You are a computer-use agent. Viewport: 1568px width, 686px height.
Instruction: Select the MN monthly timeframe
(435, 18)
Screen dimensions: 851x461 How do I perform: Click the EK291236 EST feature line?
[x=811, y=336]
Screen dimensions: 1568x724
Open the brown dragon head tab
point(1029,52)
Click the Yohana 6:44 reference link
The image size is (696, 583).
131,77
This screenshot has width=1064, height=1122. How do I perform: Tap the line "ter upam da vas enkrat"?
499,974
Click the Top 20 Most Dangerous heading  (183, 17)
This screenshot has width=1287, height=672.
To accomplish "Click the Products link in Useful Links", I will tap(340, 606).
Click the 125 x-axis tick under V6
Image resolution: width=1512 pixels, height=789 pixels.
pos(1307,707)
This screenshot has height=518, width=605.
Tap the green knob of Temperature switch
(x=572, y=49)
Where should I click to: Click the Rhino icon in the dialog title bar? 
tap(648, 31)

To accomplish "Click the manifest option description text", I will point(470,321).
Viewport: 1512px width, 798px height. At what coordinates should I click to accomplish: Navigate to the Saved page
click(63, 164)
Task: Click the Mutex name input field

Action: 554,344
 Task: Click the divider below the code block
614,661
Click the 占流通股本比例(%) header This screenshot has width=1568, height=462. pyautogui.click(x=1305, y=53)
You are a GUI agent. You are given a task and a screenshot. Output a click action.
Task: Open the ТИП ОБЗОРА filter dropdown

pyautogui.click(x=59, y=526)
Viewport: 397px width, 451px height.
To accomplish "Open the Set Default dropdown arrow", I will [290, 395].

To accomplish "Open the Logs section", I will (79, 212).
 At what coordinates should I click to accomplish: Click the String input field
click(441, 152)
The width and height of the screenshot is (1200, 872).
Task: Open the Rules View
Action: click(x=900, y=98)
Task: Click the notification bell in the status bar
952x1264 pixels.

------------

**THE PROBLEM**
Rewrite all of the rows above, replacing "Screen dimensions" with "Display size" wherever it appears and leaving everything else unchanged.

**WORKED SOLUTION**
You are a computer-use agent. Viewport: 1568px width, 686px height.
Instruction: Select the MN monthly timeframe
(435, 18)
Display size: 851x461 How do I perform: Click the EK291236 EST feature line?
[x=811, y=336]
Display size: 1568x724
Open the brown dragon head tab
point(1029,52)
Click the Yohana 6:44 reference link
The image size is (696, 583).
131,77
This screenshot has width=1064, height=1122. How do I perform: Tap the line "ter upam da vas enkrat"?
499,974
Click the Top 20 Most Dangerous heading  (183, 17)
This screenshot has width=1287, height=672.
To accomplish "Click the Products link in Useful Links", I will tap(340, 606).
Click the 125 x-axis tick under V6
Image resolution: width=1512 pixels, height=789 pixels.
pos(1307,707)
This screenshot has height=518, width=605.
Tap the green knob of Temperature switch
(x=572, y=49)
Where should I click to: Click the Rhino icon in the dialog title bar? 
tap(648, 31)

To accomplish "Click the manifest option description text", I will point(470,321).
Viewport: 1512px width, 798px height. At what coordinates should I click to accomplish: Navigate to the Saved page
click(63, 164)
Task: Click the Mutex name input field

Action: 554,344
 Task: Click the divider below the code block
614,661
Click the 占流通股本比例(%) header This screenshot has width=1568, height=462. pyautogui.click(x=1305, y=53)
You are a GUI agent. You are given a task and a screenshot. Output a click action.
Task: Open the ТИП ОБЗОРА filter dropdown

pyautogui.click(x=59, y=526)
Viewport: 397px width, 451px height.
To accomplish "Open the Set Default dropdown arrow", I will [290, 395].

To accomplish "Open the Logs section", I will (79, 212).
 At what coordinates should I click to accomplish: Click the String input field
click(441, 152)
The width and height of the screenshot is (1200, 872).
Task: Open the Rules View
Action: click(x=900, y=98)
Task: Click the notification bell in the status bar
952x1264 pixels.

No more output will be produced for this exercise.